Copy the entries out again in full.
── DATA ──
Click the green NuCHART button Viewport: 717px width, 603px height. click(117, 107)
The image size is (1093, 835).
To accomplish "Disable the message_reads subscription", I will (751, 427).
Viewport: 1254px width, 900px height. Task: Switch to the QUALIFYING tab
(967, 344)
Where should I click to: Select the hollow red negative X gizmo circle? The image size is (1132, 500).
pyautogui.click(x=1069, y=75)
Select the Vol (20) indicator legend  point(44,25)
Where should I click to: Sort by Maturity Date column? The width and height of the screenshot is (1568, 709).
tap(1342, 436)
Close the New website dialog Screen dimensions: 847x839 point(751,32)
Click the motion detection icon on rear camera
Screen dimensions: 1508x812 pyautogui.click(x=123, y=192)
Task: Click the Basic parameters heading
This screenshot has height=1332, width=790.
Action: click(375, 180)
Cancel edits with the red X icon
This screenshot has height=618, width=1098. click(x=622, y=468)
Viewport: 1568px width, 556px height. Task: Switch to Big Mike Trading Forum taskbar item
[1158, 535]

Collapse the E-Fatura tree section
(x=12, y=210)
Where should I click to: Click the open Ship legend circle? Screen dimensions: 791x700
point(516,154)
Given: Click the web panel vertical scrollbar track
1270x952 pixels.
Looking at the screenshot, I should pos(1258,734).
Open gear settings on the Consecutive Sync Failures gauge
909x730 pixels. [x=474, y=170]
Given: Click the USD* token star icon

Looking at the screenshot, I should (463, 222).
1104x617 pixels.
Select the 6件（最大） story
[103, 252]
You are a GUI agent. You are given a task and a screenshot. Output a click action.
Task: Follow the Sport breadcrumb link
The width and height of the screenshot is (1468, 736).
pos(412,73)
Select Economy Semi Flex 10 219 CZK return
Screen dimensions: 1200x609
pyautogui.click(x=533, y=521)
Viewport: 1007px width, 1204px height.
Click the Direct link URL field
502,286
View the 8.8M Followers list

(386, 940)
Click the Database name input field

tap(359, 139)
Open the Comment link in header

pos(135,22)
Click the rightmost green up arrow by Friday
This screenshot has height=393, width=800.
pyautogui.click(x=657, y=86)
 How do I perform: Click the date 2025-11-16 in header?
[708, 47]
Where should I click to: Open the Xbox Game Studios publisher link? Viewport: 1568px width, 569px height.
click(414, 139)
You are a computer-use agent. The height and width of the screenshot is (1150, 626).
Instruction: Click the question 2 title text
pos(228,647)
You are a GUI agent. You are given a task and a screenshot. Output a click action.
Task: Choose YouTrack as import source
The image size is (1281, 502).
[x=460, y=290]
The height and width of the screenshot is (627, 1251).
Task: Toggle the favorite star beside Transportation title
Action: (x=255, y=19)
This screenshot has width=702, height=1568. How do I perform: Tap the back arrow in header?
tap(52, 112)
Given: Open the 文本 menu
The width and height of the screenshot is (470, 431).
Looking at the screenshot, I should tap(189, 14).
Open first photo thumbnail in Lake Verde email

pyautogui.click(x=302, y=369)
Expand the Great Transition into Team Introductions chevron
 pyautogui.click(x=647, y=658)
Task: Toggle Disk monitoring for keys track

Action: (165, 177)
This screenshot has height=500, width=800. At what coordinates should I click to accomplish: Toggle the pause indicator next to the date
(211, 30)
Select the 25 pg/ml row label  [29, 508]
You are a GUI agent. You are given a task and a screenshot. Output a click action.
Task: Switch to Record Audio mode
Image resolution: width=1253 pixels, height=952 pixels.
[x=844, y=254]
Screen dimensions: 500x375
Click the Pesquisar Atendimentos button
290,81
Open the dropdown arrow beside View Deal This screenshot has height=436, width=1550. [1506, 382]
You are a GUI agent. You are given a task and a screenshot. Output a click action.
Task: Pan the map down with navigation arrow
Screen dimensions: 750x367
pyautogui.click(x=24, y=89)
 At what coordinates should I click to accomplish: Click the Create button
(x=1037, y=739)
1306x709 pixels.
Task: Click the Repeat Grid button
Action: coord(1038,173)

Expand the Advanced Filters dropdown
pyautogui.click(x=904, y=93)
───
YOUR SOLUTION ->
Click the green NuCHART button Viewport: 717px width, 603px height. click(117, 107)
The image size is (1093, 835).
To accomplish "Disable the message_reads subscription", I will (751, 427).
Viewport: 1254px width, 900px height. Task: Switch to the QUALIFYING tab
(967, 344)
Where should I click to: Select the hollow red negative X gizmo circle? The image size is (1132, 500).
pyautogui.click(x=1069, y=75)
Select the Vol (20) indicator legend  point(44,25)
Where should I click to: Sort by Maturity Date column? The width and height of the screenshot is (1568, 709).
tap(1342, 436)
Close the New website dialog Screen dimensions: 847x839 point(751,32)
Click the motion detection icon on rear camera
Screen dimensions: 1508x812 pyautogui.click(x=123, y=192)
Task: Click the Basic parameters heading
This screenshot has height=1332, width=790.
Action: click(375, 180)
Cancel edits with the red X icon
This screenshot has height=618, width=1098. click(x=622, y=468)
Viewport: 1568px width, 556px height. Task: Switch to Big Mike Trading Forum taskbar item
[1158, 535]

Collapse the E-Fatura tree section
(x=12, y=210)
Where should I click to: Click the open Ship legend circle? Screen dimensions: 791x700
point(516,154)
Given: Click the web panel vertical scrollbar track
1270x952 pixels.
Looking at the screenshot, I should pos(1258,734).
Open gear settings on the Consecutive Sync Failures gauge
909x730 pixels. [x=474, y=170]
Given: Click the USD* token star icon

Looking at the screenshot, I should (463, 222).
1104x617 pixels.
Select the 6件（最大） story
[103, 252]
You are a GUI agent. You are given a task and a screenshot. Output a click action.
Task: Follow the Sport breadcrumb link
The width and height of the screenshot is (1468, 736).
pos(412,73)
Select Economy Semi Flex 10 219 CZK return
Screen dimensions: 1200x609
pyautogui.click(x=533, y=521)
Viewport: 1007px width, 1204px height.
Click the Direct link URL field
502,286
View the 8.8M Followers list

(386, 940)
Click the Database name input field

tap(359, 139)
Open the Comment link in header

pos(135,22)
Click the rightmost green up arrow by Friday
This screenshot has height=393, width=800.
pyautogui.click(x=657, y=86)
 How do I perform: Click the date 2025-11-16 in header?
[708, 47]
Where should I click to: Open the Xbox Game Studios publisher link? Viewport: 1568px width, 569px height.
click(414, 139)
You are a computer-use agent. The height and width of the screenshot is (1150, 626).
Instruction: Click the question 2 title text
pos(228,647)
You are a GUI agent. You are given a task and a screenshot. Output a click action.
Task: Choose YouTrack as import source
The image size is (1281, 502).
[x=460, y=290]
The height and width of the screenshot is (627, 1251).
Task: Toggle the favorite star beside Transportation title
Action: (x=255, y=19)
This screenshot has width=702, height=1568. How do I perform: Tap the back arrow in header?
tap(52, 112)
Given: Open the 文本 menu
The width and height of the screenshot is (470, 431).
Looking at the screenshot, I should tap(189, 14).
Open first photo thumbnail in Lake Verde email

pyautogui.click(x=302, y=369)
Expand the Great Transition into Team Introductions chevron
 pyautogui.click(x=647, y=658)
Task: Toggle Disk monitoring for keys track

Action: (165, 177)
This screenshot has height=500, width=800. At what coordinates should I click to accomplish: Toggle the pause indicator next to the date
(211, 30)
Select the 25 pg/ml row label  [29, 508]
You are a GUI agent. You are given a task and a screenshot. Output a click action.
Task: Switch to Record Audio mode
Image resolution: width=1253 pixels, height=952 pixels.
[x=844, y=254]
Screen dimensions: 500x375
Click the Pesquisar Atendimentos button
290,81
Open the dropdown arrow beside View Deal This screenshot has height=436, width=1550. [1506, 382]
You are a GUI agent. You are given a task and a screenshot. Output a click action.
Task: Pan the map down with navigation arrow
Screen dimensions: 750x367
pyautogui.click(x=24, y=89)
 At what coordinates should I click to accomplish: Click the Create button
(x=1037, y=739)
1306x709 pixels.
Task: Click the Repeat Grid button
Action: coord(1038,173)

Expand the Advanced Filters dropdown
pyautogui.click(x=904, y=93)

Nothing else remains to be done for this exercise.